Придумала новую сказку, где эти двое просто дружат. Помогают друг другу. Заботятся по мере сил. И стала так жить. Но от этого болеть не перестало. Каждый день она ловила себя на том, что Грегори ей нужен. Просто. Без утайки. Нужен как факт. И это казалось правильным. Но решиться и сказать, глядя в чёрные омуты глаз, что она любит, не смогла.
Так и прошёл месяц, за ним ещё один. Лето сменилось золотой тёплой осенью. Она пахла прелой листвой и ароматным чаем с корицей. Плясала поздно сброшенными листьями дубов, ворковала шёпотом ветра и была упоительна.
Некромант сделался задумчив. Алисия чувствовала его тяжёлые взгляды, когда сидели по вечерам в библиотеке, когда выбирались в город на карете, когда ездили в столицу на защиту её научной работы. Чувствовала и не могла понять.

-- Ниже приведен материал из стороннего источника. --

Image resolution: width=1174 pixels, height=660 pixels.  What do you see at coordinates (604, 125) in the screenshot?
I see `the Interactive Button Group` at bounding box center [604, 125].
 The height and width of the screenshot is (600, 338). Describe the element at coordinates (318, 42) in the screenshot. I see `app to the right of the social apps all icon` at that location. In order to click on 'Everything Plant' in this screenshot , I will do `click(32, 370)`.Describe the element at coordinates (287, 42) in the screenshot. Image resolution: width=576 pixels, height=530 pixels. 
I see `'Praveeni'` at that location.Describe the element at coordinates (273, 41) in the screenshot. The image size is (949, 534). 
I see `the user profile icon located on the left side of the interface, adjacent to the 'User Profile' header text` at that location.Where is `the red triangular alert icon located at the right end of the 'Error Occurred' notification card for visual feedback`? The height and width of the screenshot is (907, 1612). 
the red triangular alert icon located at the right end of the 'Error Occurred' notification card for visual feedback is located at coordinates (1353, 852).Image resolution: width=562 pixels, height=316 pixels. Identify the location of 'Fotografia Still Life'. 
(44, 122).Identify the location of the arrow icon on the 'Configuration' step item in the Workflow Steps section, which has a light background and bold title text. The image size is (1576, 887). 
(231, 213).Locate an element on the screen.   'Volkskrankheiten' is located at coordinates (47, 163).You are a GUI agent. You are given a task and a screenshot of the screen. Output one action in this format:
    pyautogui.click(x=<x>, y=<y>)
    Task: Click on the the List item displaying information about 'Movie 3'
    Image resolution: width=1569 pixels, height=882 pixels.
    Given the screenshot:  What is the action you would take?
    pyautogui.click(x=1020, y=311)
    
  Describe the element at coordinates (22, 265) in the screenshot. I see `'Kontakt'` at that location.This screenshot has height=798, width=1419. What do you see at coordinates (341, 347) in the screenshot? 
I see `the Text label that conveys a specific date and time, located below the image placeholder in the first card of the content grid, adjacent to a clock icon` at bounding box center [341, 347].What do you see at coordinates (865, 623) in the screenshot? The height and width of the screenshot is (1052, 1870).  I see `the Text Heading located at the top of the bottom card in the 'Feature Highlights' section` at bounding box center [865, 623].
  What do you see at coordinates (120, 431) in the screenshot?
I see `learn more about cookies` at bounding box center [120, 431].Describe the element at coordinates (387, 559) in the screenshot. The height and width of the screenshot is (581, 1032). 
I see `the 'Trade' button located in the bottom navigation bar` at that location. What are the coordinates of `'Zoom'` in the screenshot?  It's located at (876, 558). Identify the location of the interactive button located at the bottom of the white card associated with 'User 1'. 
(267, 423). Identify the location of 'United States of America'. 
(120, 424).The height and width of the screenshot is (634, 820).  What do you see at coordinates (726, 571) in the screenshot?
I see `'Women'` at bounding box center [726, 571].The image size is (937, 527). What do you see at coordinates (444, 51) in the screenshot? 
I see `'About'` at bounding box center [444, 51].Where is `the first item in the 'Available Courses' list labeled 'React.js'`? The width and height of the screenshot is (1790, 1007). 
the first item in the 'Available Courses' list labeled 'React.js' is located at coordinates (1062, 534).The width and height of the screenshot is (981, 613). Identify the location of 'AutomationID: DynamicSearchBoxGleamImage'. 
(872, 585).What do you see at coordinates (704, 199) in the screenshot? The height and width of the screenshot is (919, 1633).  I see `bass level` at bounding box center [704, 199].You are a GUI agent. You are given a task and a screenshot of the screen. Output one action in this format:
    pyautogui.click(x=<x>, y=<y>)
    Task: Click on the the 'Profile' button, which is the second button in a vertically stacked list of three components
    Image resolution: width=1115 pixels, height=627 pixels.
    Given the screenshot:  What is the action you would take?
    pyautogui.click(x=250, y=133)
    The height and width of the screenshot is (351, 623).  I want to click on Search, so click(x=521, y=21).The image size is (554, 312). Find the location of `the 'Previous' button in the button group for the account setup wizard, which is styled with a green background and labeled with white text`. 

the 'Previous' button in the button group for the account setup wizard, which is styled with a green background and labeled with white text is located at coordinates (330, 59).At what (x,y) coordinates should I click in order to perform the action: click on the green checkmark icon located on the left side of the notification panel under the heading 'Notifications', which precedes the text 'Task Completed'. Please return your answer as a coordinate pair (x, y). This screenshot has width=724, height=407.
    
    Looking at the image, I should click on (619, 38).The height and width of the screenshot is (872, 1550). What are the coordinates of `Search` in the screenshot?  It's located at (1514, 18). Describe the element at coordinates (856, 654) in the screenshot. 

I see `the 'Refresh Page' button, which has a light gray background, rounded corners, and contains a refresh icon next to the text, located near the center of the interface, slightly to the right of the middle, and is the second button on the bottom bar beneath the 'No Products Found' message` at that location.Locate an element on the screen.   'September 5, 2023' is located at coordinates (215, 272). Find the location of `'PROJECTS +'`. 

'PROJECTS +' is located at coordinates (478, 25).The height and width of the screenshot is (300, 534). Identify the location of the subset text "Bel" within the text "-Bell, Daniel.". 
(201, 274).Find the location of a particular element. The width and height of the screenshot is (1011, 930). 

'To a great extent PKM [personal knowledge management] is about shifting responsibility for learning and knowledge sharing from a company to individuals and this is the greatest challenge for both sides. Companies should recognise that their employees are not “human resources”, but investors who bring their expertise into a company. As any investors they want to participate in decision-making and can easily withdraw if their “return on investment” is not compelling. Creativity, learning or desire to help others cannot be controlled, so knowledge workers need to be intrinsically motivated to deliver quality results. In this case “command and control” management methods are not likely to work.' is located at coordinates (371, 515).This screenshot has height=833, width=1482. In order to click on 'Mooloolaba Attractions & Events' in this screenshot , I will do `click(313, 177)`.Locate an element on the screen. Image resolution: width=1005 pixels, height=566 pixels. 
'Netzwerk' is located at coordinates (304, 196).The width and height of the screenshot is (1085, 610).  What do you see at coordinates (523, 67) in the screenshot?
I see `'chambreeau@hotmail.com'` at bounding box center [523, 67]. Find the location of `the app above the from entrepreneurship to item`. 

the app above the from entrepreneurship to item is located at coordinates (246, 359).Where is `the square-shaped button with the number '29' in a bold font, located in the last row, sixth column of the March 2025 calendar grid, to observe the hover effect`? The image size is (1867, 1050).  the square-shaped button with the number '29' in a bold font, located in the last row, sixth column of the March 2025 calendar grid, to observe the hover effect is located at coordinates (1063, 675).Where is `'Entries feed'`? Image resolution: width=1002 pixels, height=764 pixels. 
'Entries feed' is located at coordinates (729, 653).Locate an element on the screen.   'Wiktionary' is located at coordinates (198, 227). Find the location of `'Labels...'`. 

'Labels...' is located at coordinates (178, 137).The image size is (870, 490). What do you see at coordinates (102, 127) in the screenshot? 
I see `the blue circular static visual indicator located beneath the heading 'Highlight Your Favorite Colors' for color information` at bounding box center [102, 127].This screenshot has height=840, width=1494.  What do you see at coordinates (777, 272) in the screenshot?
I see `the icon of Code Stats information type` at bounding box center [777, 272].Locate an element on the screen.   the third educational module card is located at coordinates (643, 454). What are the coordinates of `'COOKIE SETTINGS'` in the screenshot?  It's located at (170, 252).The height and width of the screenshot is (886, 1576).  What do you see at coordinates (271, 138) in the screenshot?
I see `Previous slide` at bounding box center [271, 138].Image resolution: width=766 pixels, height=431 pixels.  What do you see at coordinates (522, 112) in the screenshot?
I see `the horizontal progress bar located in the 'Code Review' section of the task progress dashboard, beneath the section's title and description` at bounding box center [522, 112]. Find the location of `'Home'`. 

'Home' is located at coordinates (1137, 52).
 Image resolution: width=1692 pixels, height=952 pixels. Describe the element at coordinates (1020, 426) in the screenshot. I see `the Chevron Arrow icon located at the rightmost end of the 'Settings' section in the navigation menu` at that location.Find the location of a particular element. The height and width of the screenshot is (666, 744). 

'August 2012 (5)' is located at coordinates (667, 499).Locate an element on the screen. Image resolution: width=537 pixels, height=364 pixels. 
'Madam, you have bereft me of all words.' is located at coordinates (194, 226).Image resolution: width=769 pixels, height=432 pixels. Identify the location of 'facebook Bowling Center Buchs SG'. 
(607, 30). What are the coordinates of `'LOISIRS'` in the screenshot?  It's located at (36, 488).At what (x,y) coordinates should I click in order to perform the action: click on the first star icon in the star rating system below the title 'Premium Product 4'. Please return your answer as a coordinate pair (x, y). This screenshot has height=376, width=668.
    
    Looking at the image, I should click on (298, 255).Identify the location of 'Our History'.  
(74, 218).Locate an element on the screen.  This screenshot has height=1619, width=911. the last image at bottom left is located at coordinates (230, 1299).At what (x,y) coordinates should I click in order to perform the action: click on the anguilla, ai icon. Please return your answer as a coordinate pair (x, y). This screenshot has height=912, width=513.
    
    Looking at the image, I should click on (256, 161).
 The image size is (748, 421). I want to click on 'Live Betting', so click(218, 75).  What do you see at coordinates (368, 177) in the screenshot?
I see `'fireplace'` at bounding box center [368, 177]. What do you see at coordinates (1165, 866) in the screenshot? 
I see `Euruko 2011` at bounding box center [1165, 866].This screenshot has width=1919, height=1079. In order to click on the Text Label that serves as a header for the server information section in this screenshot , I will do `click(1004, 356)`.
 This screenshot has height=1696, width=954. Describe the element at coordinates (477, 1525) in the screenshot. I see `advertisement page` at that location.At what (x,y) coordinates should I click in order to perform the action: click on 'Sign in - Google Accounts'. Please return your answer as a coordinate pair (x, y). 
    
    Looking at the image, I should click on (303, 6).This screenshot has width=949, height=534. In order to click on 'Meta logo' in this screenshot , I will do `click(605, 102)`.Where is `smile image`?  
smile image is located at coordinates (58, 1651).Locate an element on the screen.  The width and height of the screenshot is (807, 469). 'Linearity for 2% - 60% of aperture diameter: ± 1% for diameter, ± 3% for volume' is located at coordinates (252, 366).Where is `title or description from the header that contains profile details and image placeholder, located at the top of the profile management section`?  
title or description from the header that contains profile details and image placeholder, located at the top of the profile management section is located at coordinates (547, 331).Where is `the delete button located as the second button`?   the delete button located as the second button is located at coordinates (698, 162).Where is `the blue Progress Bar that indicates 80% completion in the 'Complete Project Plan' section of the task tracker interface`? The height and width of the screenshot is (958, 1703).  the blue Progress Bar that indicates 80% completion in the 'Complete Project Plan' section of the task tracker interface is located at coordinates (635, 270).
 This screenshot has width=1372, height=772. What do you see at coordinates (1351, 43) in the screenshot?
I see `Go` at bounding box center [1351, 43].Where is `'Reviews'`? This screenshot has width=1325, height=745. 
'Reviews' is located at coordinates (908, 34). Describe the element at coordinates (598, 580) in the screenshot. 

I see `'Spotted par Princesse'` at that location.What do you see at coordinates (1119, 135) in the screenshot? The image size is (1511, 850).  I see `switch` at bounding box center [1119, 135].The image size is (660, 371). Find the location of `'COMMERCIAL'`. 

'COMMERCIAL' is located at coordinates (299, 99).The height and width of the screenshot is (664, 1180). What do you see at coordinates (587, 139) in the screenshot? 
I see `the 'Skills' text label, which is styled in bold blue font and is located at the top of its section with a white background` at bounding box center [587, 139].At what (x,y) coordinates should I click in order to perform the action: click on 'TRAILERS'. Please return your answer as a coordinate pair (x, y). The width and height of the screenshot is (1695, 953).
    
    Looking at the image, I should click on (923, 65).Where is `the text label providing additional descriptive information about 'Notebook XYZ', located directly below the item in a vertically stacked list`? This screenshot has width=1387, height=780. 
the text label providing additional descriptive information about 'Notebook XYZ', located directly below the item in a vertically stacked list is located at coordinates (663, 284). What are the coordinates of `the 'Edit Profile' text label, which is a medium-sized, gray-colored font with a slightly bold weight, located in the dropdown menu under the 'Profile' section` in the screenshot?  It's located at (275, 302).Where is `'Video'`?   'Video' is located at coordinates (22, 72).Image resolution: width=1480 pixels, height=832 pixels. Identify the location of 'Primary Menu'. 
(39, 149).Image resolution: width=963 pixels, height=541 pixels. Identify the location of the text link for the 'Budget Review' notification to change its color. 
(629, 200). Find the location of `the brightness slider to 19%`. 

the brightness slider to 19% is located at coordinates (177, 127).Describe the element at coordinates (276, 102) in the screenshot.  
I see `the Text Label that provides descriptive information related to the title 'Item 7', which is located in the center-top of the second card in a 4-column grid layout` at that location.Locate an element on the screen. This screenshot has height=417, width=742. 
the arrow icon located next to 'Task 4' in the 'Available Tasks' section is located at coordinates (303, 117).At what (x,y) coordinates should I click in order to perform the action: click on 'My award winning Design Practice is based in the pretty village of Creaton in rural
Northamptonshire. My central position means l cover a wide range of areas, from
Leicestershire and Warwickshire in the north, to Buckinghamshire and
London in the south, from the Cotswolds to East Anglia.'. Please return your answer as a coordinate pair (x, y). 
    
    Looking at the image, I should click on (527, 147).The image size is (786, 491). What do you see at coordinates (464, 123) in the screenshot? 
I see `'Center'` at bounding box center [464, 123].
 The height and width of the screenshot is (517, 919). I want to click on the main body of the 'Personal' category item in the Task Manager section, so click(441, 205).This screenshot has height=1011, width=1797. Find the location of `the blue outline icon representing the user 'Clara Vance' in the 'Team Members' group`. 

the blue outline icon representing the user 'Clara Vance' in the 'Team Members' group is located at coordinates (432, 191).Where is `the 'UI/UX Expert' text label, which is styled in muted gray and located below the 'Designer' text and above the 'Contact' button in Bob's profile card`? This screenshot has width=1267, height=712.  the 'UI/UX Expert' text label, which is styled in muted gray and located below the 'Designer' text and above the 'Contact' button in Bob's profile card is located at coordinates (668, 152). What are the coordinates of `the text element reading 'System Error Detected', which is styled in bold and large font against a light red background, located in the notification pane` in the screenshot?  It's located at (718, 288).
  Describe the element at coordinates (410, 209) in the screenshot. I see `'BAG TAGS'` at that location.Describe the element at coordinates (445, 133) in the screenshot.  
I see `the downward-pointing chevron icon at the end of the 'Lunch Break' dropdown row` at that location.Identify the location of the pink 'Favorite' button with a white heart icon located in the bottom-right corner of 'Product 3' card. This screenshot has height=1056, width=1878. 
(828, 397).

А осень, утвердившись в своих правах, зарядила первые холодные дожди. После них парило и удушающе тянуло в лес. Элис боялась одна там гулять и однажды уговорила некроманта составить компанию. Призыв силы, которая должна была измениться, ослабеть после даорита, прошёл странно. Тёплых мох и шуршание листвы. Земля, что отзывалась на любое касание. Круг из семи заговорённый свечей. Вода, смешанная с зельем. Яблоко в пурпурно-красной кожуре, что завитками слетала с плода и ложилась на алтарь природы. Капли крови из перерезанного горла петуха. Камни, что облизывали её, старались ухватить гроздь алых горошин. И собственная рубиновая нить на запястье от кинжала. Сила заворчала, как блудный кот, завертелась в невезучем теле чародейки. И схлынула, открывая новый ручей. Вода которого была сладко-ледяной. Некромант пристально всматривался в зелёные огни глаз. Непонятные для неё слова:
— Вверяешь ли ты мне свою смерть? — Он склонился над Элис невозможно близко. От него тоже пахло кровью и забытым ветивером.
— Вверяю, — как слова старого заклятья шептала она, сама не понимая почему. — Вверяешь ли ты мне свою жизнь?
— Вверяю, — согласился Грегори. Он взял её руку с рассечённым запястьем и накрыл своей. И прошептал: — Да будет так…
После этого девушка долго приходила в себя, а когда пришла… Пытать мага не получалось, он изворотливее гадюки сбегал от вопросов, но, улучив момент между его весьма благодушным и не сильно расслабленным состоянием, она вцепилась в Стенли с проворством клеща.
— Да что ты такая неугомонная, ведьма? — Он поставил кружку с облепиховым чаем на подлокотник и хлопнул книгой. — Я некромант и просто обязан знать, что даже после смерти смогу тебя дозваться.
— То есть, — протянула медленно Элис и вспыхнула, сбросив плед с ног. Соскочила с софы и прошлась до секретера. — Ты хочешь сказать, что я и после смерти буду на тебя горбатиться?
— Всегда мечтал заиметь такого ехидного призрака. — Он осклабился и вытянул ноги. Алисия по инерции перешагнула через них и тут же споткнулась.